AV-sector wil aan­pas­sing wets­voor­stel in­ves­terings­ver­plichting

Vandaag wordt in de Tweede Kamer een wetsvoorstel behandeld dat streamingdiensten verplicht een deel van hun Nederlandse jaaromzet te investeren in Nederlandse films, documentaires en series. De AV-sector is blij dat de zogenaamde investeringsverplichting er nu eindelijk komt, maar pleit voor een scherpere formulering.

Nederland hobbelt er binnen Europa een beetje achteraan als het gaat om de investeringsverplichting voor streamingplatforms. De Europese Commissie bepaalde al jaren geleden dat Netflix, Amazon en andere streamers geld moeten afstaan voor lokale producties. Duitsland, Frankrijk en België legden die verplichting vrij snel vast in wetgeving. In Nederland ligt er al sinds 2019 een wetsvoorstel maar het duurde vier jaar voordat daar iets mee gedaan werd.

Het wetsvoorstel luidt nu dat streamingdiensten die in Nederland actief zijn, tenminste 4,5% van hun hier genereerde jaaromzet investeren in de lokale AV-industrie. Het doel is om zo de diversiteit van het aanbod te vergroten en de positie van onafhankelijke makers en producenten te versterken.

Volgens de gezamenlijke beroepsverenigingen van onafhankelijke producenten, scenaristen, regisseurs, cast en crew schiet het wetsvoorstel zoals het er nu ligt echter tekort.
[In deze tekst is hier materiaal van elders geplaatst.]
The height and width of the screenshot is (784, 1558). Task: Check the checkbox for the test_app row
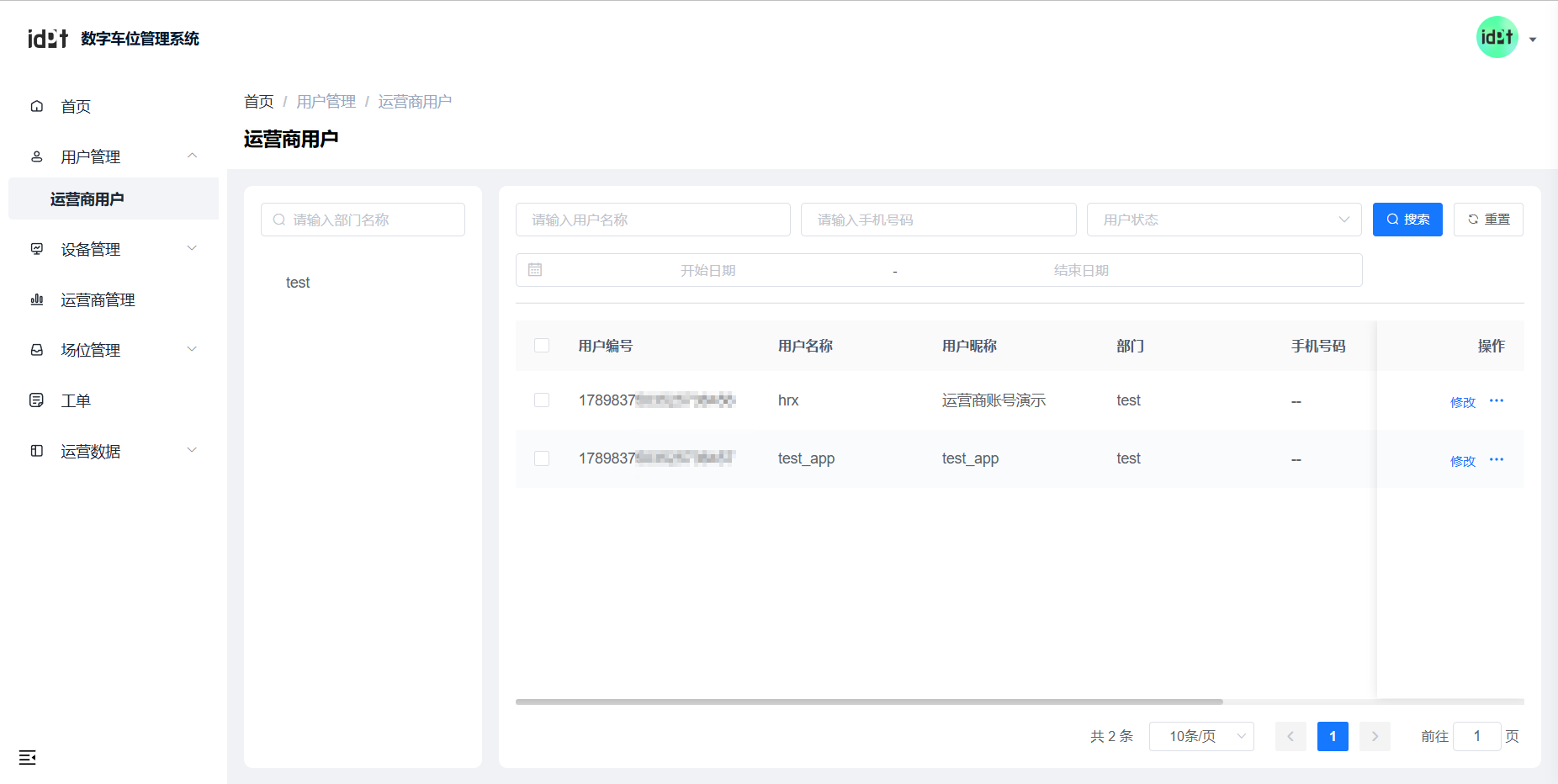pos(542,458)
Ze roepen staatssecretaris Gunay Uslu van Cultuur en Media op minimaal drie significante wijzigingen door te voeren.

Allereerst moet de omzetdrempel omlaag van €10 miljoen naar maximaal 2 miljoen. Dat laatst genoemde bedrag is de omzet die de Europese Commissie als richtsnoer heeft gegeven. Vrijwel alle Europese lidstaten hanteren een omzetdrempel die nog weer beduidend lager is. De enige landen met een drempel hoger dan €2 miljoen zijn Frankrijk en Spanje, maar die vragen een fiks hogere investeringsverplichting en hebben een groter afzetgebied.

De investeringsverplichting zou volgens de beroepsverenigingen bovendien gekoppeld moeten worden aan onafhankelijke producties en hun producenten. Alleen dan zorgt de heffing voor een diverser aanbod. Anders gaat het geld waarschijnlijk grotendeels in ‘originals’ van de streamers zelf zitten, die Nederlandse makers in opdracht en zonder creatieve vrijheid produceren.

Tenslotte wordt gepleit voor het jaarlijks besteden van de investeringen in plaats van het uitsmeren over een periode van twee jaar. Daarmee wordt voorkomen dat er pieken en dalen ontstaan in het productievolume waardoor de industrie onnodig nog verder onder druk komt te staan en het aanbod fluctueert.